Vor allem dank seiner fürchterlichen Nachbarn, die ihm mit ihrem Krach und ihrer Aufdringlichkeit den letzten Nerv rauben würden. Dabei wolle er doch nur in Ruhe seinen »Kaffee trinken und schnaufen«, wie er sagt. Und so schaut er auch aus: lässig frisiert, in schlabbriger Jogginghose und Pantoletten mit verschieden farbigen Socken.
Um sich abzulenken, habe er ein »Manifest des idealen Sonntags« verfasst, mit dem er sich hinter bekannten Autoren wie Marx, André Breton oder Walter Gropius nicht zu verstecken brauche. »Sie werden noch bis Mitte März davon zehren«, kündigt er selbstbewusst an.
Allerdings dauert es gut zwei Stunden, bis Egersdörfer dazu kommt, die 20 Gebote seines Manifests vorzutragen. Denn vorher muss er sich aufregen. Etwa über besagte Nachbarn, die sich über ihre Rolle auf diesem Planeten einfach nicht klar seien. Oder über einen Zuschauer, der auf eine Frage von ihm keine Antwort gibt: »Mit der Bildung ist es wohl nicht so weit her bei Ihnen«. Vor allem aber über seine verstorbene Mutter, die er in Gestalt einer unansehnlichen Handpuppe mit sich führt. Eine »freie Radikale«, von der er einfach nicht loskommt, trotz seiner mittlerweile 52 Jahre. Die behauptet zwar, dass er als Bauchredner nichts tauge, mischt sich aber dennoch ständig ein, vorlaut und besserwisserisch. Was dabei zutage kommt, ist nicht sehr erfreulich. Eine Kindheit als »Vorstadtprinz mit eigenem Chauffeur«, die ihm jedoch nicht gut bekommen ist, trotz der ständigen Versicherung seiner Mutter: »Für dich ist einmal gesorgt«.
Doch je mehr er räsoniert und poltert und dabei durchaus den Finger auf so manche (gesellschaftliche) Wunde legt, desto deutlicher wird, welch marode Figur der Kabarettist da so wortgewaltig wie temporeich verkörpert: Einen armen Tropf mit Mutterkomplex, der auf Psychopharmaka angewiesen ist, sich in Gewaltfantasien flüchtet und sich dennoch nicht scheut, die amerikanische Radikalfeministin Valerie Solanas zu zitieren, die in ihrem Manifest der Gesellschaft zur Vernichtung der Männer einst schrieb: »Der Mann ist eine biologische Katastrophe. Mann sein heißt, kaputt sein«.

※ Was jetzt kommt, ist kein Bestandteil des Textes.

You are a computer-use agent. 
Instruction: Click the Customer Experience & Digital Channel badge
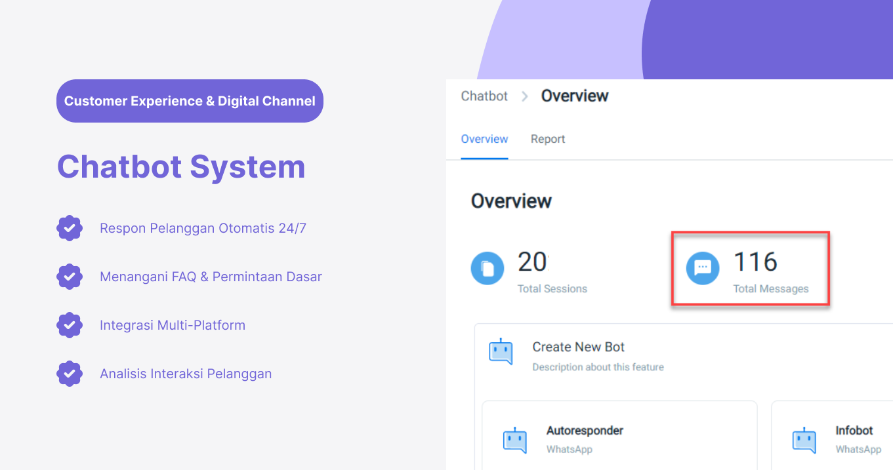pos(190,101)
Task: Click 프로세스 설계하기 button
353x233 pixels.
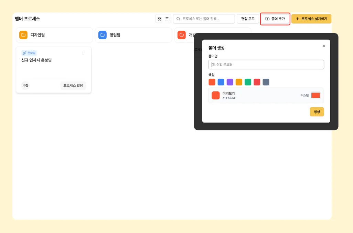Action: click(311, 19)
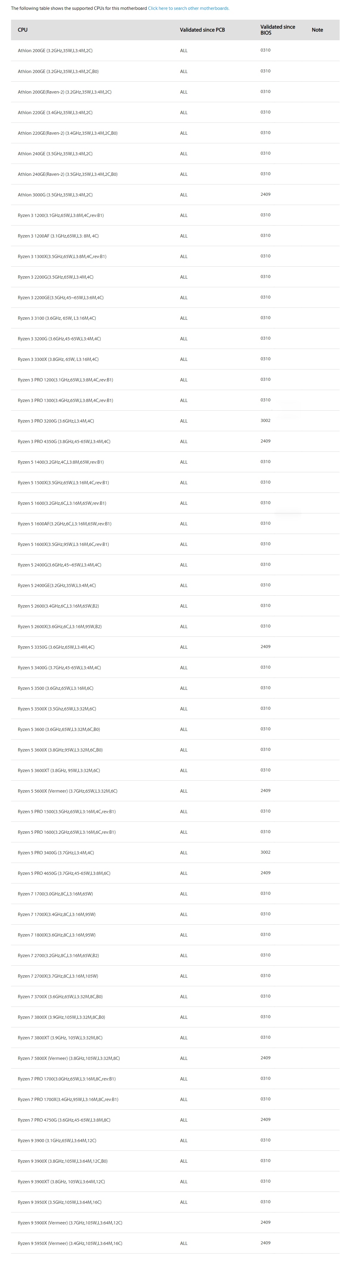This screenshot has width=345, height=1261.
Task: Open the search other motherboards link
Action: click(189, 8)
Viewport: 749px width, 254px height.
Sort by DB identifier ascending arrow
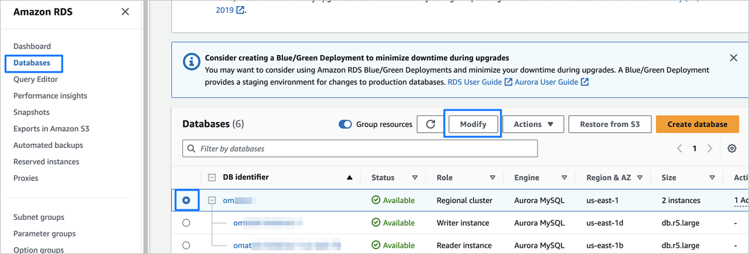pos(349,178)
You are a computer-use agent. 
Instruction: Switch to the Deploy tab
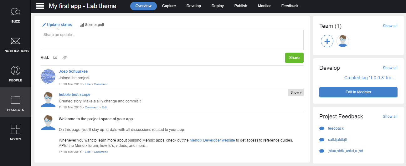218,6
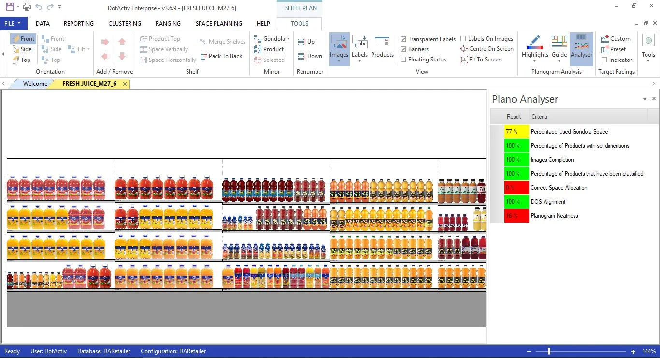This screenshot has width=660, height=358.
Task: Open the FILE menu dropdown
Action: [x=14, y=23]
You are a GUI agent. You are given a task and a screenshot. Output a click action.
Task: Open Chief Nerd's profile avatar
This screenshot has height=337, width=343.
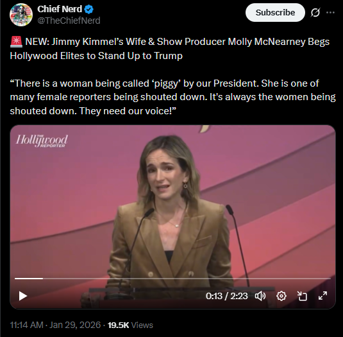(21, 15)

Der in Nürnberg geborene Kabarettist und Schauspieler (»Tatort«) kann aber auch anders. Ausgezeichnet unter anderem mit dem Passauer Scharfrichterbeil, dem Bayerischen Kabarettpreis und dem Kulturpreis der Stadt Fürth, schweift er immer wieder ab und rollt zum Beispiel die Geschichte des mutigen Oberpfälzer Landrats Hans Schuierer auf, der in den 1980er Jahren in puncto Wiederaufbereitungsanlage Franz-Josef Strauß Paroli geboten hat.
Zuletzt kommt er noch auf das Manifest des sogenannten »Unabombers« Theodore Kaczynski zu sprechen, der zwischen 1978 und 1995 in den USA eine Reihe von Paketbomben verschickte und dadurch etliche Menschen tötete. Und das Manifest seiner Bühnenfigur? Dessen Essenz lässt sich mit zwei Zeilen aus einem Song von Bob Dylan zusammenfassen: »Ain‘t that the way it oughta be/To hold each other tight«.
Und so endet der Abend versöhnlich bzw. mit seinem Bekenntnis, endlich ein freundlicher Mensch werden zu wollen. Redlich erschöpft nach über zweieinhalb Stunden, wollen wir gerne daran glauben.